TRY IT:
Every record that follows should be output exactly as it is given.

PROVIDED RECORDS:
----

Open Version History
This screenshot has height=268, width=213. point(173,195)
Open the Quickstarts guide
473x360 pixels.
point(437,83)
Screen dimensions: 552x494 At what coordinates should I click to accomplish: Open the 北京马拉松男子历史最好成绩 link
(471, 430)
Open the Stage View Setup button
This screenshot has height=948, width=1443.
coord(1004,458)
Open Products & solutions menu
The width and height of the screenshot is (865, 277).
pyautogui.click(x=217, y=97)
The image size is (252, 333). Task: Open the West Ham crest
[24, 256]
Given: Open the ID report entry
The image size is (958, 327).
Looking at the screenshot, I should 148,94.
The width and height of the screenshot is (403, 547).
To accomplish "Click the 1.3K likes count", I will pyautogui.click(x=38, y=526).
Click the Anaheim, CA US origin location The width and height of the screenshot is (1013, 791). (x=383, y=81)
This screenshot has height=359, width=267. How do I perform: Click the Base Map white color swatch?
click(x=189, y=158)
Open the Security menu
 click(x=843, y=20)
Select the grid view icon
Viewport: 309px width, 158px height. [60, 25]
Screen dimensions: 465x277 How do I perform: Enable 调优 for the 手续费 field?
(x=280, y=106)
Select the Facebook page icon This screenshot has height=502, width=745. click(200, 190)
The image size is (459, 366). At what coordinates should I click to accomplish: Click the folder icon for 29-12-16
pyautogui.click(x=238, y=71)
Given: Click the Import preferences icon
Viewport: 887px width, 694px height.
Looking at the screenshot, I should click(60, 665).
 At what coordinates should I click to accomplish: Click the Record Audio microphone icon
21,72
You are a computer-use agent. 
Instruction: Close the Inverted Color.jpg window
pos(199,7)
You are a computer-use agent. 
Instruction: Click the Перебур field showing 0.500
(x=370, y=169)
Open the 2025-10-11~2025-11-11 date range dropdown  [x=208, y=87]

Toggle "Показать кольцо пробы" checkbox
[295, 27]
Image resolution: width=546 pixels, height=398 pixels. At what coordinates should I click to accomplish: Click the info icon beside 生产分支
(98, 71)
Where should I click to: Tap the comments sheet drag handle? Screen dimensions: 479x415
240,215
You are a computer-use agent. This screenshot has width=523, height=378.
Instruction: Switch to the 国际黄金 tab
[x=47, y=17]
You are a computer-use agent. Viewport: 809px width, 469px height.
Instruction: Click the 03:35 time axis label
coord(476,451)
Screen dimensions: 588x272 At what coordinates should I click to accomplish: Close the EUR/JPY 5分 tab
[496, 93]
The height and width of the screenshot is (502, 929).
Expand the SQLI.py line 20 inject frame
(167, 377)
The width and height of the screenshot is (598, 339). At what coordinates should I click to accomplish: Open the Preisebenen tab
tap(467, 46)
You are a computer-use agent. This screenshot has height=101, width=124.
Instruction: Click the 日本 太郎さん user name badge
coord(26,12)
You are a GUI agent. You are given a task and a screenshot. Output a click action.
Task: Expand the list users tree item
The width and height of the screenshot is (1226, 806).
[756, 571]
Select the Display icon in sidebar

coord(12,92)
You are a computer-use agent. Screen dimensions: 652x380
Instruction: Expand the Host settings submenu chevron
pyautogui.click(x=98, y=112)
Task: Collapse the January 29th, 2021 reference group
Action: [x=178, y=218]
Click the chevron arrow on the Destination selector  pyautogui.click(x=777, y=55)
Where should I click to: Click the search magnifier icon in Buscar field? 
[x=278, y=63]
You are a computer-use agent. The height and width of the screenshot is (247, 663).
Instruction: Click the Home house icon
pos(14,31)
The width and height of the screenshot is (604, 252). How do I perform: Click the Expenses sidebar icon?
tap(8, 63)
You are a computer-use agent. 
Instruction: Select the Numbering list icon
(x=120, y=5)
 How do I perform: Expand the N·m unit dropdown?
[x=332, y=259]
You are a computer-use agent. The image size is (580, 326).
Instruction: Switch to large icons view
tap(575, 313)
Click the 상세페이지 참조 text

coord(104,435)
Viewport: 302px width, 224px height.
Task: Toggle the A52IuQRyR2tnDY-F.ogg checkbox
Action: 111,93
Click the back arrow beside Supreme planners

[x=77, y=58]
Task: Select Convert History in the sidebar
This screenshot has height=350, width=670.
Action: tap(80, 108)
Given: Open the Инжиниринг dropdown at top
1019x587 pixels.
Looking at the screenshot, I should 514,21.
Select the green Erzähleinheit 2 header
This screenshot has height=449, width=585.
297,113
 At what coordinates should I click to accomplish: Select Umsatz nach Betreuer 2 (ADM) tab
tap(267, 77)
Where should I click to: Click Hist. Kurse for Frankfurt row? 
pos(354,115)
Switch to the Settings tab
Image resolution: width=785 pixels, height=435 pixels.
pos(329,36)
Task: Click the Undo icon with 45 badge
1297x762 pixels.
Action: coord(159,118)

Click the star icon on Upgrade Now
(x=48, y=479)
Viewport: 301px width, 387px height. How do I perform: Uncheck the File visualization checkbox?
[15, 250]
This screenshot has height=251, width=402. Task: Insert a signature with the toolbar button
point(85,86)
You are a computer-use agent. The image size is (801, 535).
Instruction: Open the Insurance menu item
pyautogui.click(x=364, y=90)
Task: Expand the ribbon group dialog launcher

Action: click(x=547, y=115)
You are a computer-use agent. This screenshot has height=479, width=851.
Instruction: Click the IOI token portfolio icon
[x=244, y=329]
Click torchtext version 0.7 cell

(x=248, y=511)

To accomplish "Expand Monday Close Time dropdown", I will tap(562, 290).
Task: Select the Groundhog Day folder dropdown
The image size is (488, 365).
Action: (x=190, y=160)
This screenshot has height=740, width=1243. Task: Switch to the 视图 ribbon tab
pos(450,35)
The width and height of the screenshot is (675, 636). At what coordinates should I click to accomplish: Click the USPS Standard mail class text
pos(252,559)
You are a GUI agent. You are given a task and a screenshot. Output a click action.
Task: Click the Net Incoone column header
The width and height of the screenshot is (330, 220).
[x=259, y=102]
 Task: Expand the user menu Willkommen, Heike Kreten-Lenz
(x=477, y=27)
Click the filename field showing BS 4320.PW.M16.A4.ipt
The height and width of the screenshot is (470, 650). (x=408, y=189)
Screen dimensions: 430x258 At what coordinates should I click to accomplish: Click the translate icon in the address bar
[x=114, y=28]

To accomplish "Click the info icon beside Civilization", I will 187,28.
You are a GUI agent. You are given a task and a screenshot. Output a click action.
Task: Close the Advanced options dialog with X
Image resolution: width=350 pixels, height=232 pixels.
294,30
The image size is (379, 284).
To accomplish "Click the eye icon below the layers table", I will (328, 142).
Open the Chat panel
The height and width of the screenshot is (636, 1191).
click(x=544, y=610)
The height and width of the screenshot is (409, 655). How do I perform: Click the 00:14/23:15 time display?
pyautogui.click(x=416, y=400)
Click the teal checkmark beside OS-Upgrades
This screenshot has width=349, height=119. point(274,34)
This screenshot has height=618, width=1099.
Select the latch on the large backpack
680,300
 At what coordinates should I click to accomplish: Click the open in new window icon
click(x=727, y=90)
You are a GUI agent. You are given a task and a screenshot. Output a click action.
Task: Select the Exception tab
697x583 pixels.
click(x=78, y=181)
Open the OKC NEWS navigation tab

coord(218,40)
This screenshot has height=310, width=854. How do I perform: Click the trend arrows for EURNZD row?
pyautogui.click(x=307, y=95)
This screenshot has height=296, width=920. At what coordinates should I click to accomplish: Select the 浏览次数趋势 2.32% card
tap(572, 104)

----

EXPECTED ANSWER:
Open Version History
This screenshot has height=268, width=213. point(173,195)
Open the Quickstarts guide
473x360 pixels.
point(437,83)
Screen dimensions: 552x494 At what coordinates should I click to accomplish: Open the 北京马拉松男子历史最好成绩 link
(471, 430)
Open the Stage View Setup button
This screenshot has height=948, width=1443.
coord(1004,458)
Open Products & solutions menu
The width and height of the screenshot is (865, 277).
pyautogui.click(x=217, y=97)
The image size is (252, 333). Task: Open the West Ham crest
[24, 256]
Given: Open the ID report entry
The image size is (958, 327).
Looking at the screenshot, I should 148,94.
The width and height of the screenshot is (403, 547).
To accomplish "Click the 1.3K likes count", I will pyautogui.click(x=38, y=526).
Click the Anaheim, CA US origin location The width and height of the screenshot is (1013, 791). (x=383, y=81)
This screenshot has height=359, width=267. How do I perform: Click the Base Map white color swatch?
click(x=189, y=158)
Open the Security menu
 click(x=843, y=20)
Select the grid view icon
Viewport: 309px width, 158px height. [60, 25]
Screen dimensions: 465x277 How do I perform: Enable 调优 for the 手续费 field?
(x=280, y=106)
Select the Facebook page icon This screenshot has height=502, width=745. click(200, 190)
The image size is (459, 366). At what coordinates should I click to accomplish: Click the folder icon for 29-12-16
pyautogui.click(x=238, y=71)
Given: Click the Import preferences icon
Viewport: 887px width, 694px height.
Looking at the screenshot, I should click(60, 665).
 At what coordinates should I click to accomplish: Click the Record Audio microphone icon
21,72
You are a computer-use agent. 
Instruction: Close the Inverted Color.jpg window
pos(199,7)
You are a computer-use agent. 
Instruction: Click the Перебур field showing 0.500
(x=370, y=169)
Open the 2025-10-11~2025-11-11 date range dropdown  [x=208, y=87]

Toggle "Показать кольцо пробы" checkbox
[295, 27]
Image resolution: width=546 pixels, height=398 pixels. At what coordinates should I click to accomplish: Click the info icon beside 生产分支
(98, 71)
Where should I click to: Tap the comments sheet drag handle? Screen dimensions: 479x415
240,215
You are a computer-use agent. This screenshot has width=523, height=378.
Instruction: Switch to the 国际黄金 tab
[x=47, y=17]
You are a computer-use agent. Viewport: 809px width, 469px height.
Instruction: Click the 03:35 time axis label
coord(476,451)
Screen dimensions: 588x272 At what coordinates should I click to accomplish: Close the EUR/JPY 5分 tab
[496, 93]
The height and width of the screenshot is (502, 929).
Expand the SQLI.py line 20 inject frame
(167, 377)
The width and height of the screenshot is (598, 339). At what coordinates should I click to accomplish: Open the Preisebenen tab
tap(467, 46)
You are a computer-use agent. This screenshot has height=101, width=124.
Instruction: Click the 日本 太郎さん user name badge
coord(26,12)
You are a GUI agent. You are given a task and a screenshot. Output a click action.
Task: Expand the list users tree item
The width and height of the screenshot is (1226, 806).
[756, 571]
Select the Display icon in sidebar

coord(12,92)
You are a computer-use agent. Screen dimensions: 652x380
Instruction: Expand the Host settings submenu chevron
pyautogui.click(x=98, y=112)
Task: Collapse the January 29th, 2021 reference group
Action: [x=178, y=218]
Click the chevron arrow on the Destination selector  pyautogui.click(x=777, y=55)
Where should I click to: Click the search magnifier icon in Buscar field? 
[x=278, y=63]
You are a computer-use agent. The height and width of the screenshot is (247, 663).
Instruction: Click the Home house icon
pos(14,31)
The width and height of the screenshot is (604, 252). How do I perform: Click the Expenses sidebar icon?
tap(8, 63)
You are a computer-use agent. 
Instruction: Select the Numbering list icon
(x=120, y=5)
 How do I perform: Expand the N·m unit dropdown?
[x=332, y=259]
You are a computer-use agent. The image size is (580, 326).
Instruction: Switch to large icons view
tap(575, 313)
Click the 상세페이지 참조 text

coord(104,435)
Viewport: 302px width, 224px height.
Task: Toggle the A52IuQRyR2tnDY-F.ogg checkbox
Action: 111,93
Click the back arrow beside Supreme planners

[x=77, y=58]
Task: Select Convert History in the sidebar
This screenshot has height=350, width=670.
Action: tap(80, 108)
Given: Open the Инжиниринг dropdown at top
1019x587 pixels.
Looking at the screenshot, I should 514,21.
Select the green Erzähleinheit 2 header
This screenshot has height=449, width=585.
297,113
 At what coordinates should I click to accomplish: Select Umsatz nach Betreuer 2 (ADM) tab
tap(267, 77)
Where should I click to: Click Hist. Kurse for Frankfurt row? 
pos(354,115)
Switch to the Settings tab
Image resolution: width=785 pixels, height=435 pixels.
pos(329,36)
Task: Click the Undo icon with 45 badge
1297x762 pixels.
Action: coord(159,118)

Click the star icon on Upgrade Now
(x=48, y=479)
Viewport: 301px width, 387px height. How do I perform: Uncheck the File visualization checkbox?
[15, 250]
This screenshot has height=251, width=402. Task: Insert a signature with the toolbar button
point(85,86)
You are a computer-use agent. The image size is (801, 535).
Instruction: Open the Insurance menu item
pyautogui.click(x=364, y=90)
Task: Expand the ribbon group dialog launcher

Action: click(x=547, y=115)
You are a computer-use agent. This screenshot has height=479, width=851.
Instruction: Click the IOI token portfolio icon
[x=244, y=329]
Click torchtext version 0.7 cell

(x=248, y=511)

To accomplish "Expand Monday Close Time dropdown", I will tap(562, 290).
Task: Select the Groundhog Day folder dropdown
The image size is (488, 365).
Action: (x=190, y=160)
This screenshot has height=740, width=1243. Task: Switch to the 视图 ribbon tab
pos(450,35)
The width and height of the screenshot is (675, 636). At what coordinates should I click to accomplish: Click the USPS Standard mail class text
pos(252,559)
You are a GUI agent. You are given a task and a screenshot. Output a click action.
Task: Click the Net Incoone column header
The width and height of the screenshot is (330, 220).
[x=259, y=102]
 Task: Expand the user menu Willkommen, Heike Kreten-Lenz
(x=477, y=27)
Click the filename field showing BS 4320.PW.M16.A4.ipt
The height and width of the screenshot is (470, 650). (x=408, y=189)
Screen dimensions: 430x258 At what coordinates should I click to accomplish: Click the translate icon in the address bar
[x=114, y=28]

To accomplish "Click the info icon beside Civilization", I will 187,28.
You are a GUI agent. You are given a task and a screenshot. Output a click action.
Task: Close the Advanced options dialog with X
Image resolution: width=350 pixels, height=232 pixels.
294,30
The image size is (379, 284).
To accomplish "Click the eye icon below the layers table", I will (328, 142).
Open the Chat panel
The height and width of the screenshot is (636, 1191).
click(x=544, y=610)
The height and width of the screenshot is (409, 655). How do I perform: Click the 00:14/23:15 time display?
pyautogui.click(x=416, y=400)
Click the teal checkmark beside OS-Upgrades
This screenshot has width=349, height=119. point(274,34)
This screenshot has height=618, width=1099.
Select the latch on the large backpack
680,300
 At what coordinates should I click to accomplish: Click the open in new window icon
click(x=727, y=90)
You are a GUI agent. You are given a task and a screenshot. Output a click action.
Task: Select the Exception tab
697x583 pixels.
click(x=78, y=181)
Open the OKC NEWS navigation tab

coord(218,40)
This screenshot has height=310, width=854. How do I perform: Click the trend arrows for EURNZD row?
pyautogui.click(x=307, y=95)
This screenshot has height=296, width=920. At what coordinates should I click to accomplish: Select the 浏览次数趋势 2.32% card
tap(572, 104)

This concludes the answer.